# Written task:
Output the lines of the items below as a JSON list of strings, one string per line, leaving out blank lines and the pictures.

Word and element location data
────

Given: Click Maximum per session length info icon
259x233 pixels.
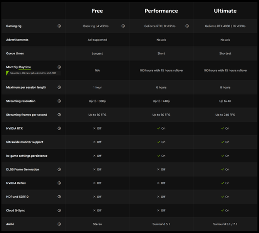Looking at the screenshot, I should pyautogui.click(x=59, y=87).
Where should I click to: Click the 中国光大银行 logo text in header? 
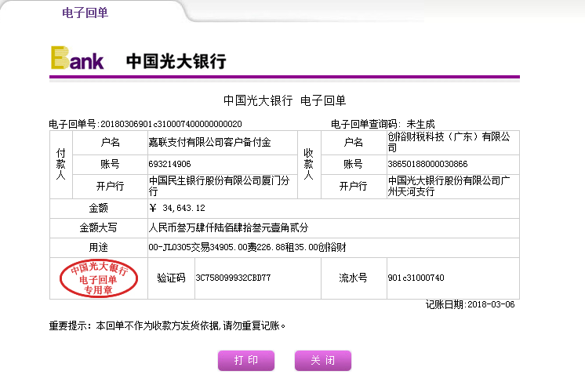point(176,62)
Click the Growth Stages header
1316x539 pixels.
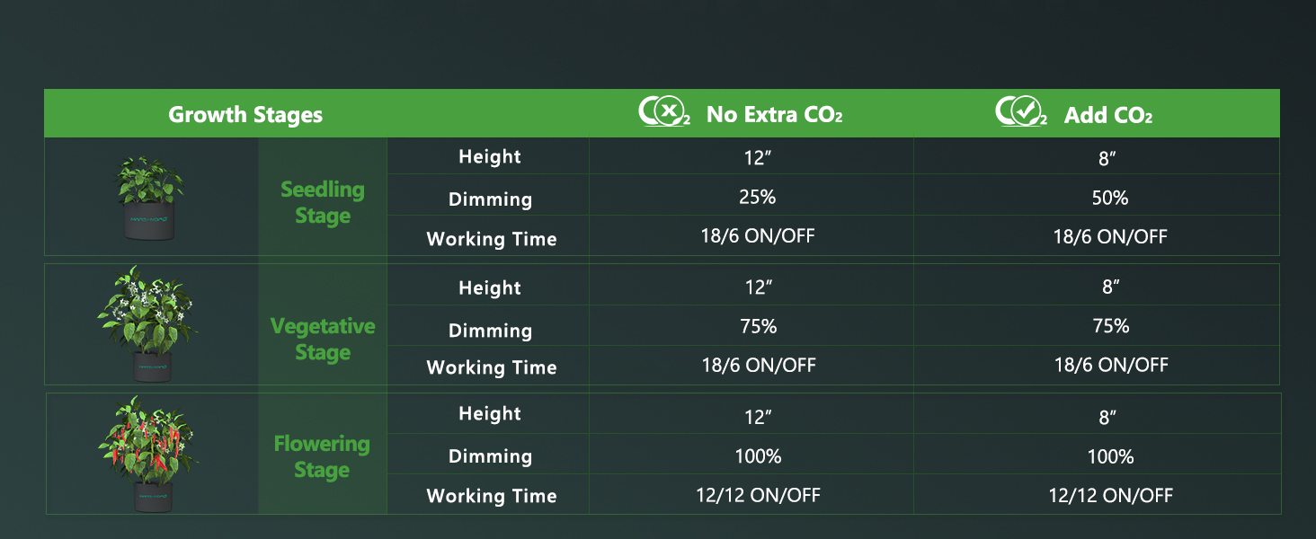[245, 115]
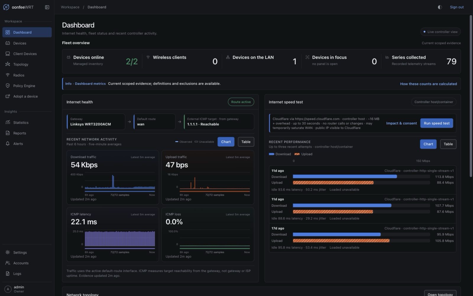473x296 pixels.
Task: Click the admin Owner account avatar
Action: click(8, 289)
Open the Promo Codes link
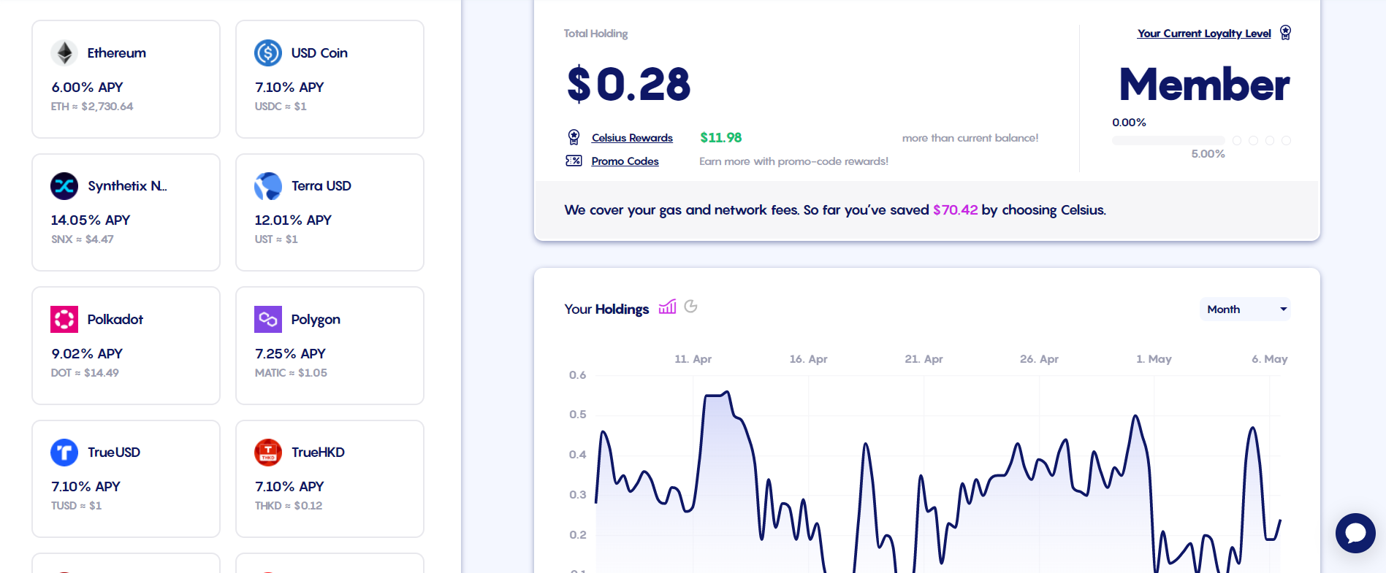This screenshot has width=1386, height=573. coord(625,161)
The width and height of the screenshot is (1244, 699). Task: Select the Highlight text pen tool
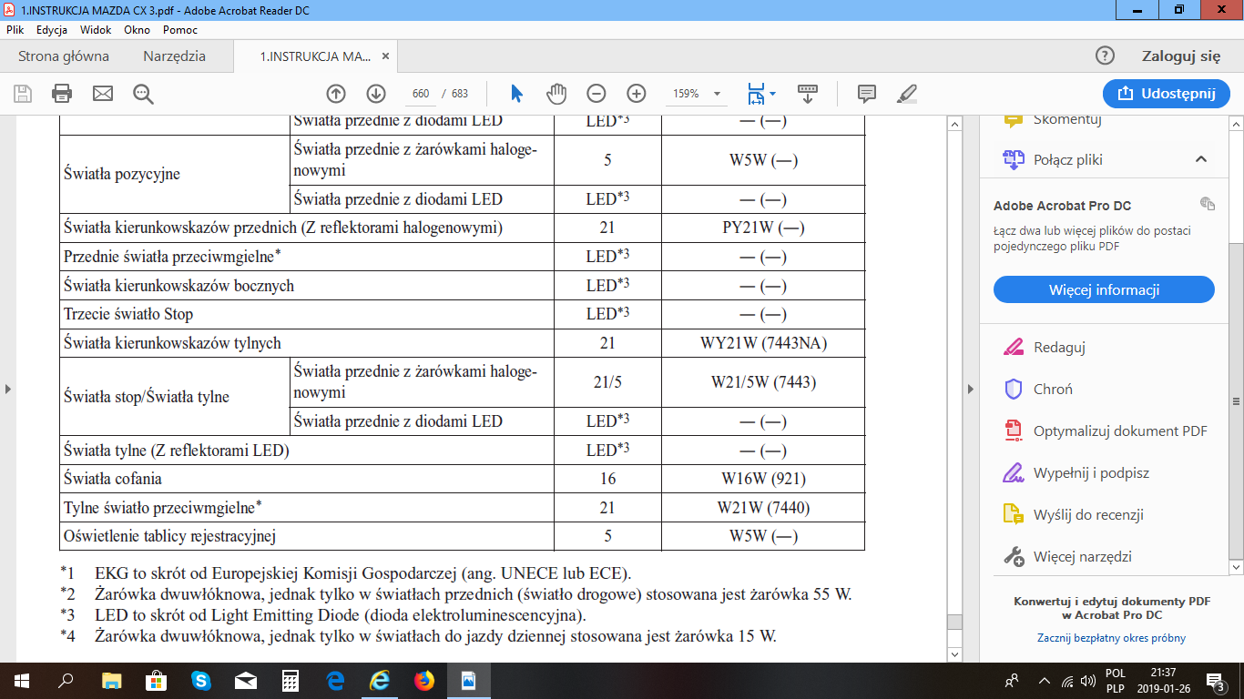click(x=906, y=94)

────

# Full output:
[
  "Given: Click Maximum per session length info icon",
  "259x233 pixels.",
  "Looking at the screenshot, I should pyautogui.click(x=59, y=87).",
  "Where should I click to: Click the 中国光大银行 logo text in header? ",
  "point(176,62)",
  "Click the Growth Stages header",
  "1316x539 pixels.",
  "[245, 115]",
  "473x296 pixels.",
  "Task: Click the admin Owner account avatar",
  "Action: click(8, 289)",
  "Open the Promo Codes link",
  "This screenshot has width=1386, height=573. coord(625,161)",
  "The width and height of the screenshot is (1244, 699). Task: Select the Highlight text pen tool",
  "click(x=906, y=94)"
]